• [WHAT IS BEING ASKED]
Exactly reproduce the line containing "Where should I" and all later lines to the end of the entries, leaving the pictures out of your copy.

• [INPUT MATERIAL]
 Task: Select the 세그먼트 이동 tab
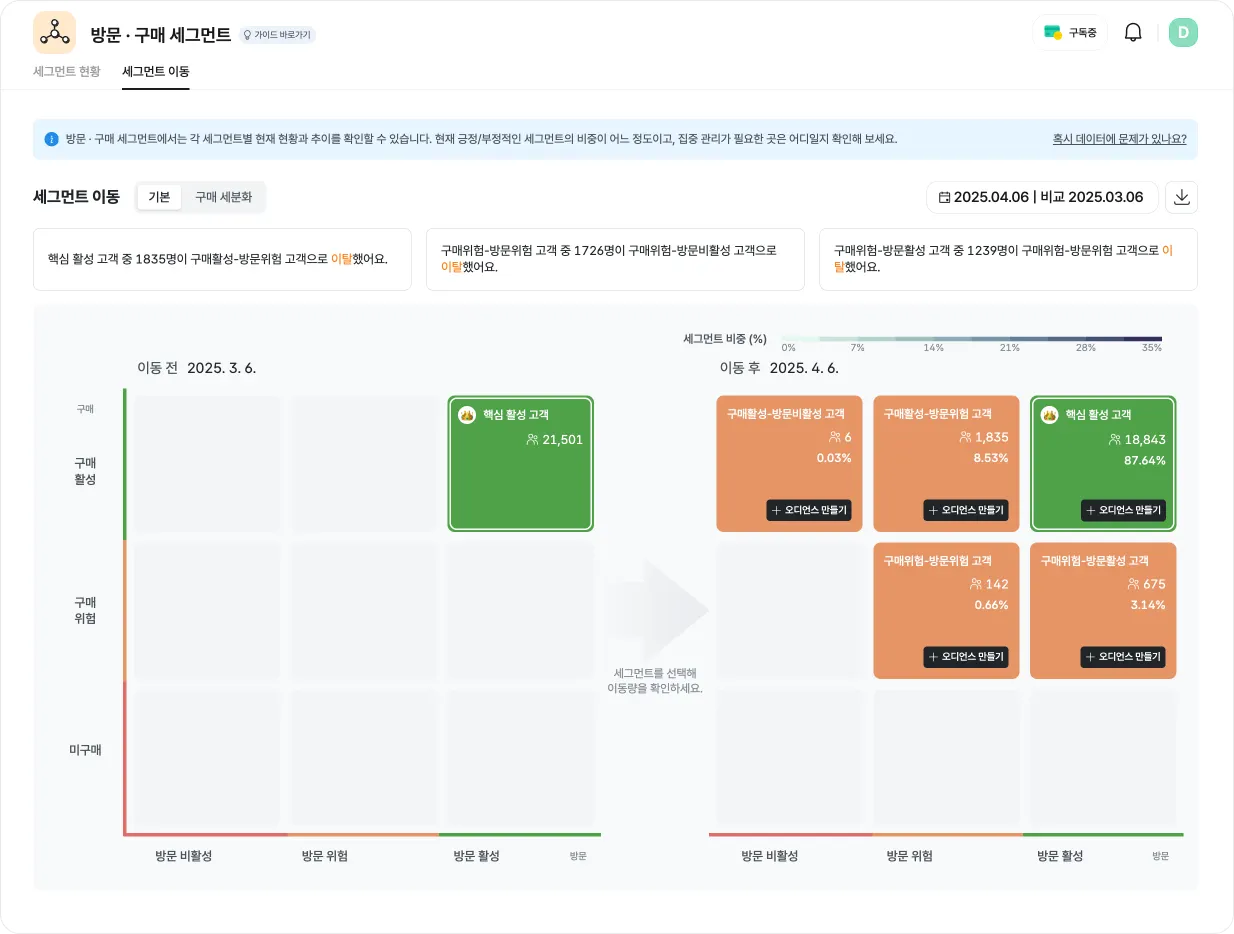coord(156,72)
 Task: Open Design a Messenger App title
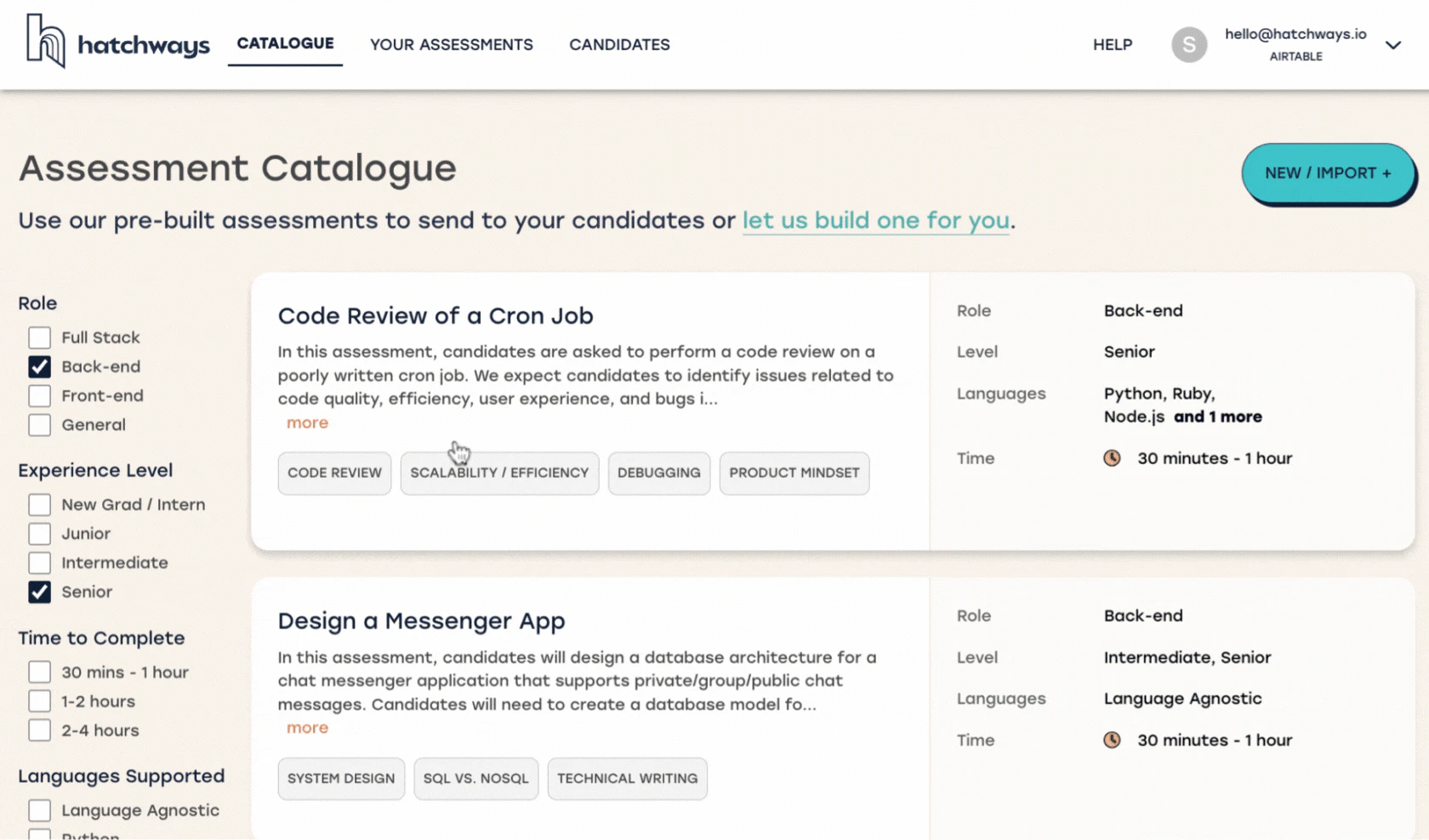click(x=421, y=621)
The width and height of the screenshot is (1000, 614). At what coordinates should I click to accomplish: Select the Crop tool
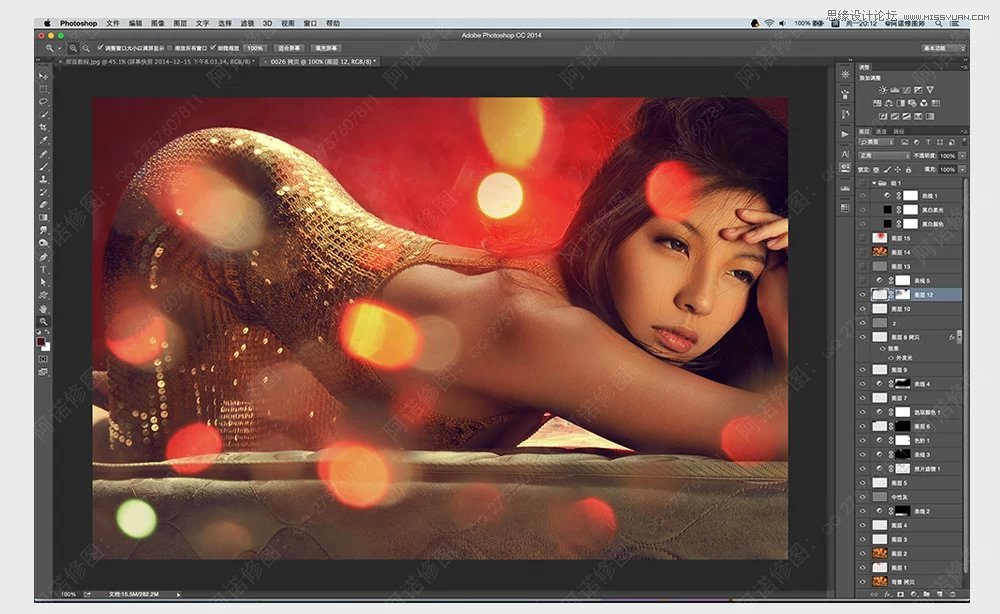pyautogui.click(x=43, y=128)
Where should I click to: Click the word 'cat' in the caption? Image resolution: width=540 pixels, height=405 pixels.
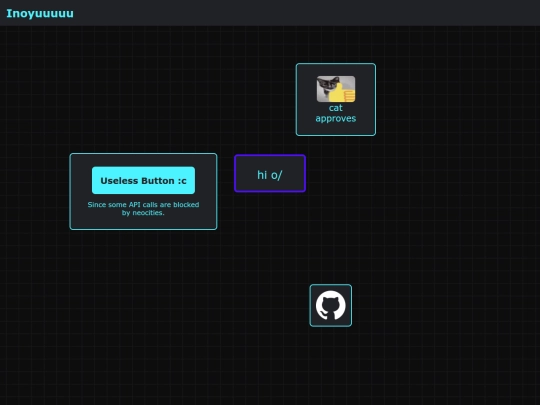pyautogui.click(x=336, y=108)
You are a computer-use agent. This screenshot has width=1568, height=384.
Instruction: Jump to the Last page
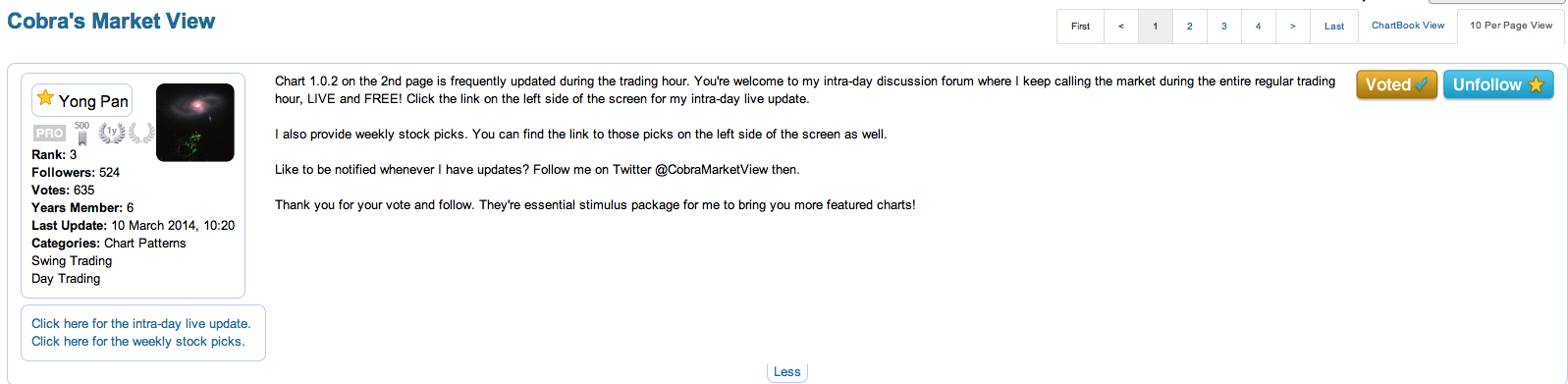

• [OUTPUT FOR THIS EXERCISE]
Where should I click to: Click the word 'cat' in the caption? Image resolution: width=540 pixels, height=405 pixels.
pyautogui.click(x=336, y=108)
You are a computer-use agent. This screenshot has width=1568, height=384.
Instruction: Jump to the Last page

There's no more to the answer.